The laceration theory has been proposed as a mechanism of traumatic AVF formation.[ 2 , 9 ] Simultaneous laceration of the artery and the accompanying vein may have resulted in a single direct connection between the vessels. However, the uniqueness of the present case was that the AV shunt point (the proximal STA near the zygomatic arch) was far from the head contusion site and the massive bleeding point (the distal STA near the left temple). It remains questionable that simultaneous laceration of the proximal STA and accompanying vein could have occurred without direct traumatic impact or bleeding. Anatomically, there are vasa vasorum, which feeds blood vessel walls, and venous vasa vasorae, which originate from the arterial wall and drain into the main lumen or branches of the accompanying veins [ Figure 4a ].[ 5 , 12 ] Here, we hypothesize that the STA stretching by the massive subcutaneous hematoma caused arterial wall laceration that could reach venous vasa vasorae [ Figure 4b ], resulting in STA-superficial temporal vein shunt formation [ Figure 4c ].


Figure 4:

(a) Illustrations show venous vasa vasorae and a hypothetical mechanism of AV shunt formation. (b and c) The STA stretching by the massive subcutaneous hematoma caused arterial wall laceration that could reach venous vasa vasorae, resulting in STA-STV shunt formation.

 

In NF-1, attention should be paid to vessel vulnerability, which can lead to serious consequences. Our case may be instructive in terms of hemorrhagic complications, where emergent and less invasive interventions proved favorable.

CONCLUSION

We report a case of a massive subcutaneous hemorrhage that caused STA AVF formation in a patient with NF-1. Surgical hematoma removal followed by endovascular treatment was effective in preserving visual function. Since vessel fragility is characteristic of patients with NF-1, it should be kept in mind that vascular complications may lead to serious clinical outcomes. In certain NF-1 cases, less invasive treatment of vascular abnormalities might be favorable.

Ethical approval

The Institutional Review Board approval is not required.
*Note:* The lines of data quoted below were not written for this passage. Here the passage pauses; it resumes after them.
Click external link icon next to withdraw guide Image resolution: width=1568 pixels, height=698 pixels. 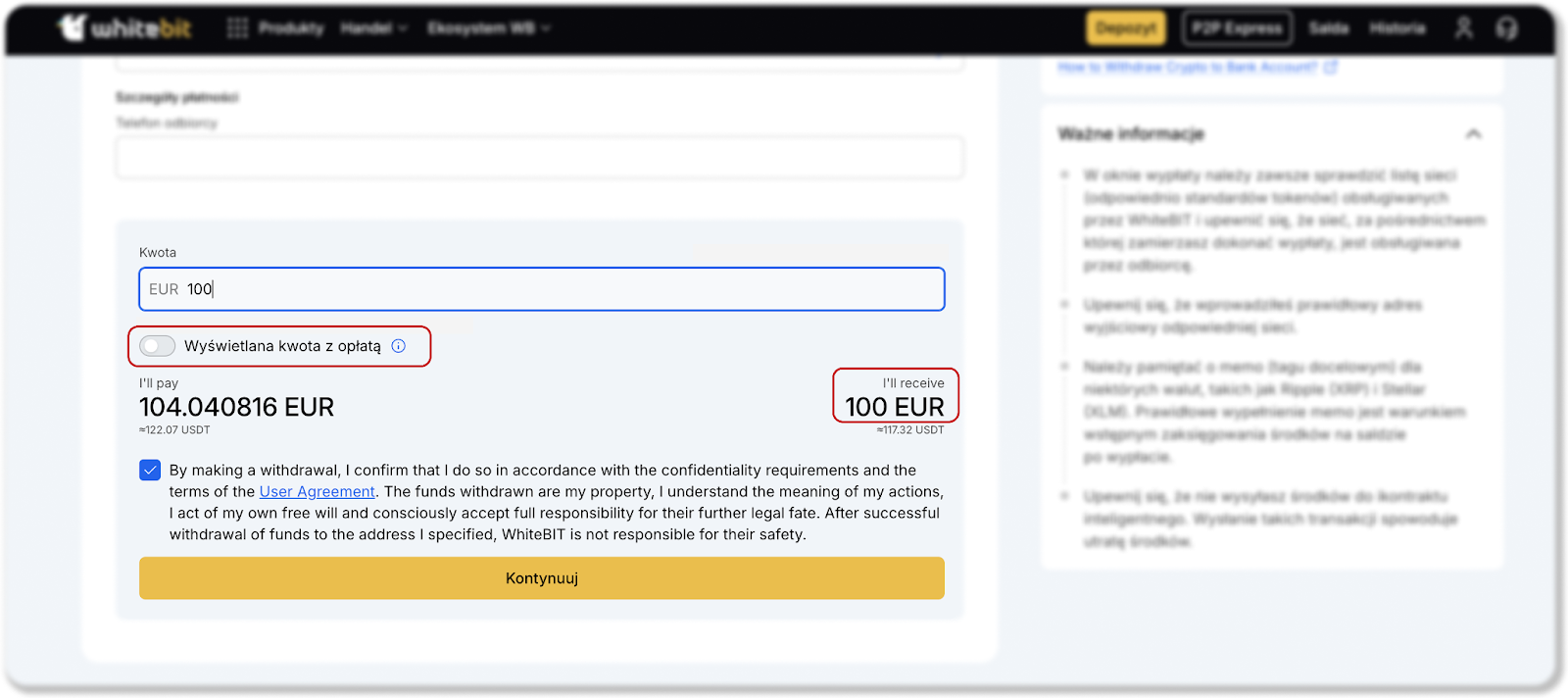coord(1330,67)
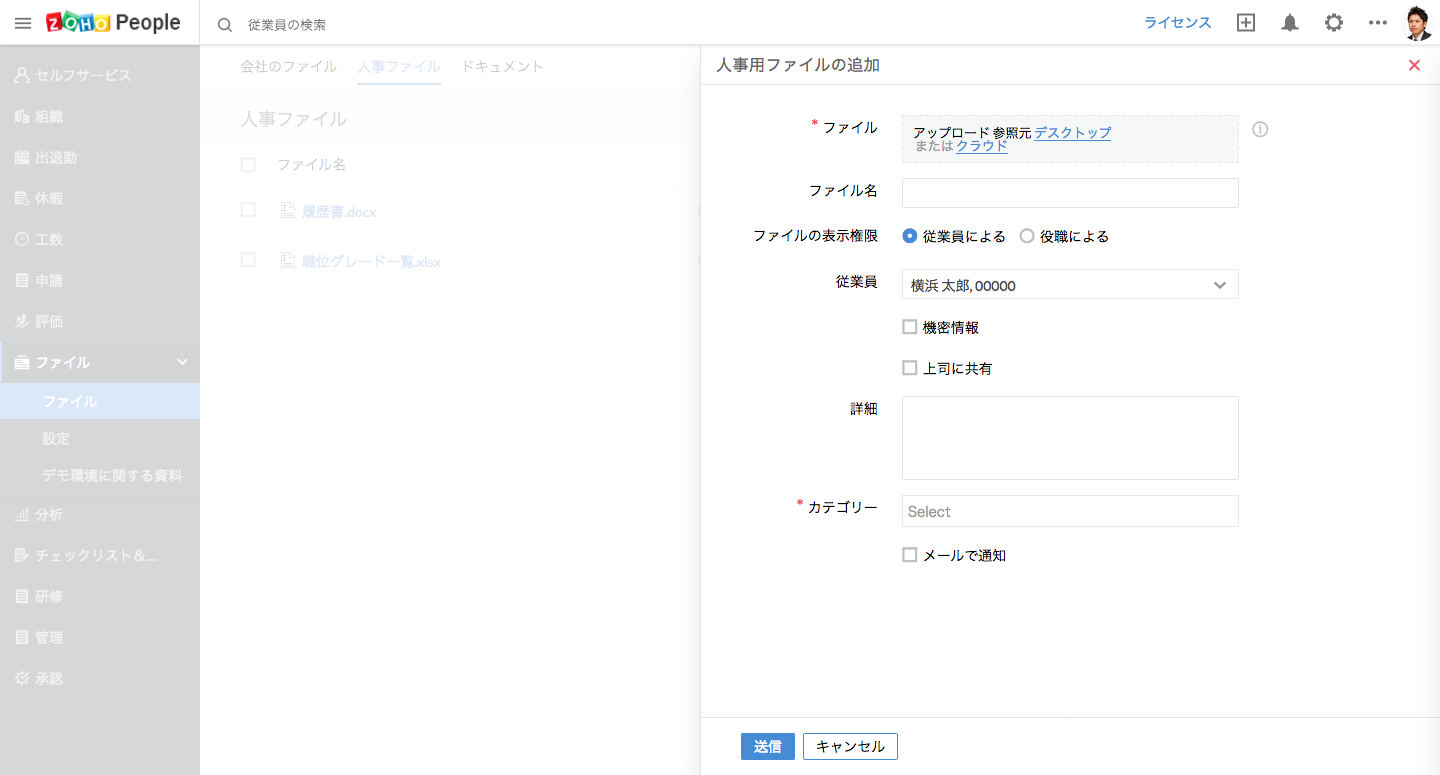The width and height of the screenshot is (1440, 775).
Task: Open the カテゴリー select box
Action: (x=1070, y=511)
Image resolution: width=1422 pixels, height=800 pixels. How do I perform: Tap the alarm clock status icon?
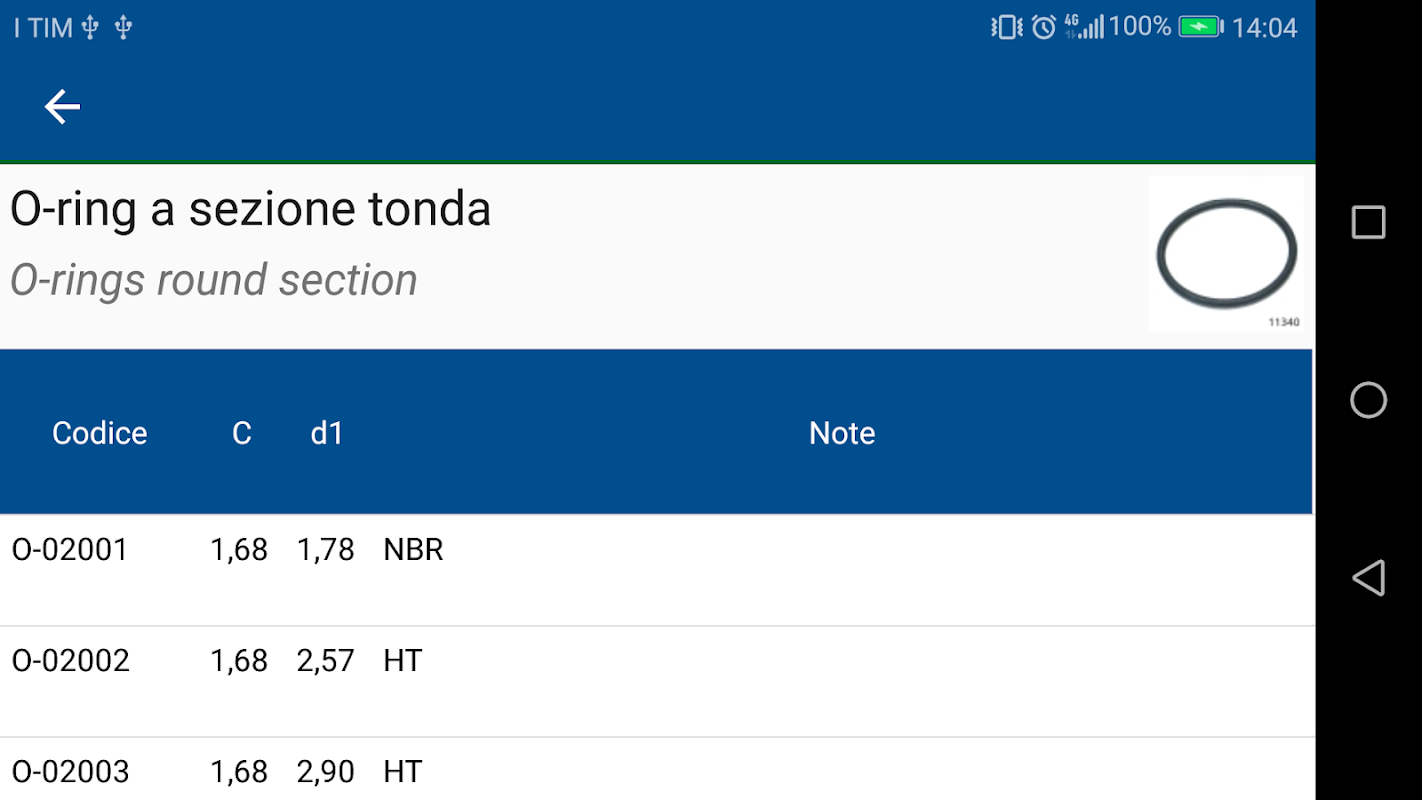pyautogui.click(x=1043, y=27)

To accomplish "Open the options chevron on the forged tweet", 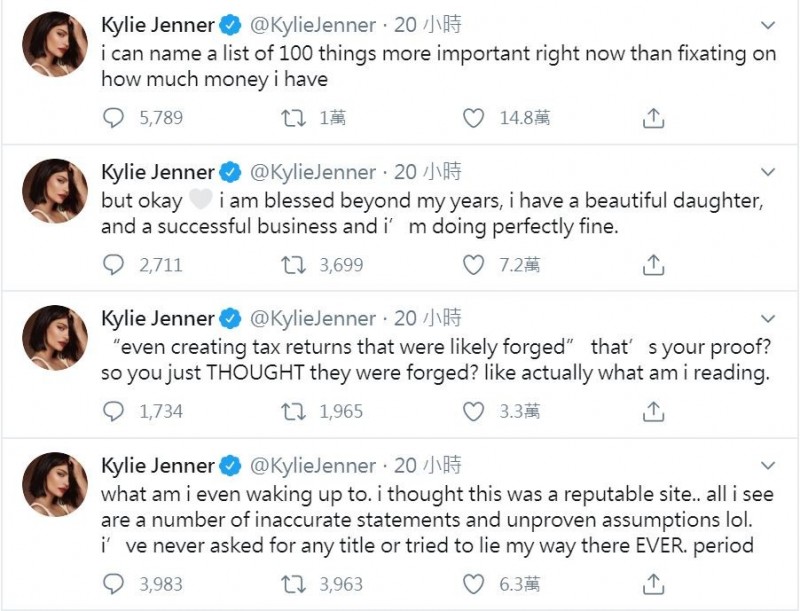I will pyautogui.click(x=768, y=319).
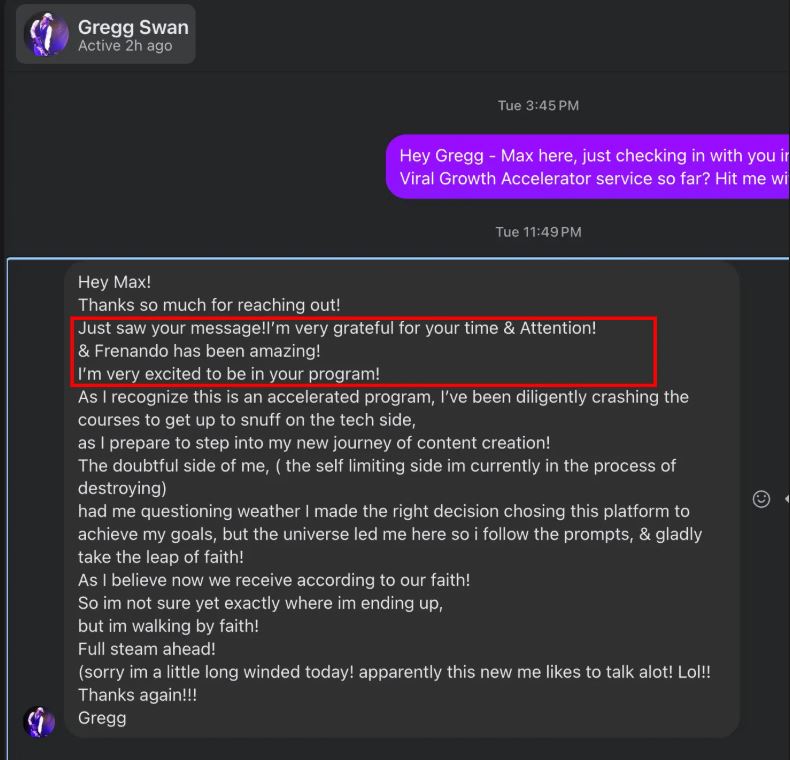Click the highlighted 'Just saw your message' line

pos(337,328)
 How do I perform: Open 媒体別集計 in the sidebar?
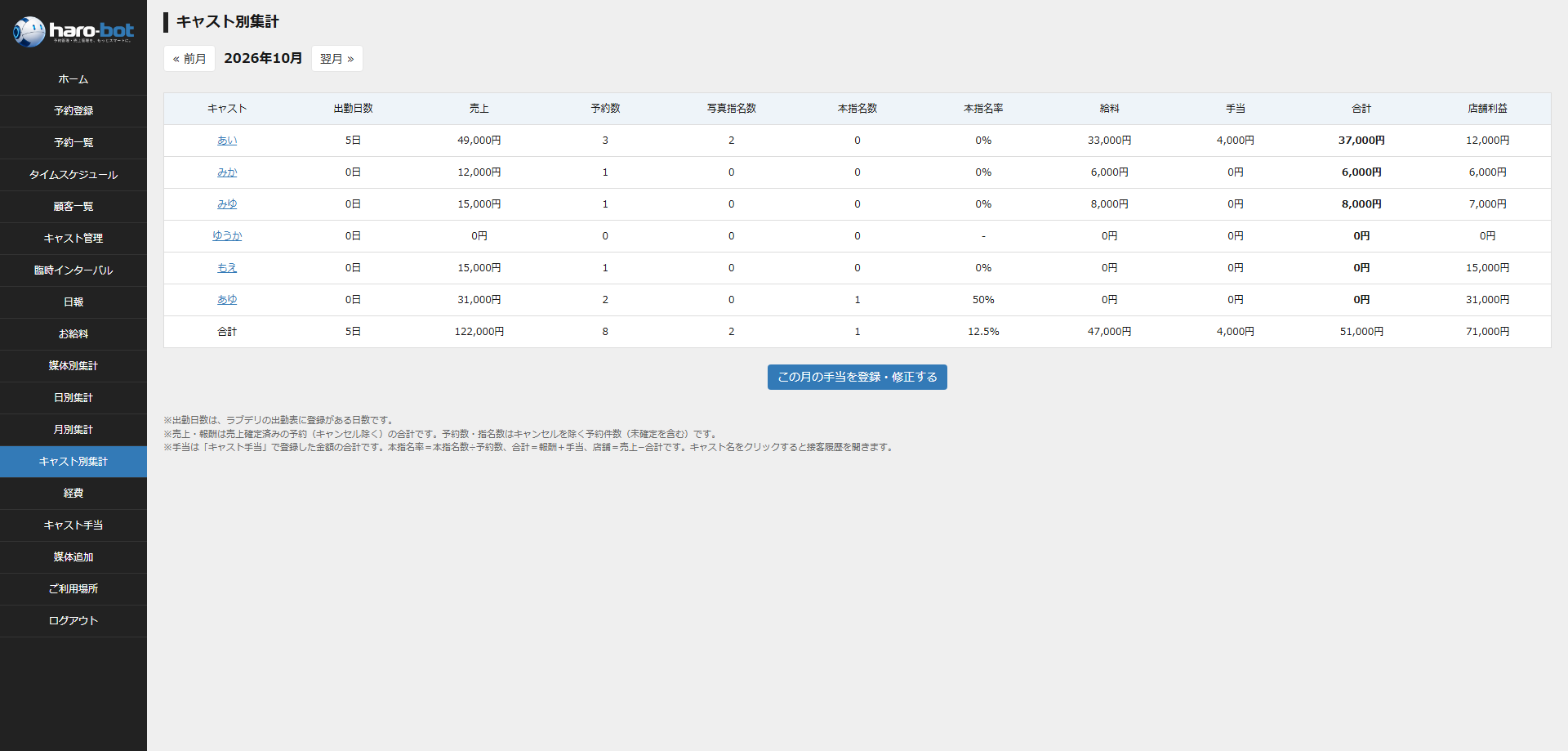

Declaration of patient consent

The authors certify that they have obtained all appropriate patient consent.

Financial support and sponsorship

Nil.

Conflicts of interest

There are no conflicts of interest.

Use of artificial intelligence (AI)-assisted technology for manuscript preparation

The authors confirm that there was no use of artificial intelligence (AI)-assisted technology for assisting in the writing or editing of the manuscript and no images were manipulated using AI.

Disclaimer

The views and opinions expressed in this article are those of the authors and do not necessarily reflect the official policy or position of the Journal or its management. The information contained in this article should not be considered to be medical advice; patients should consult their own physicians for advice as to their specific medical needs.

Acknowledgment

The authors would like to thank Dr. Jaejeong Kim for creating the illustrations in Figure 4.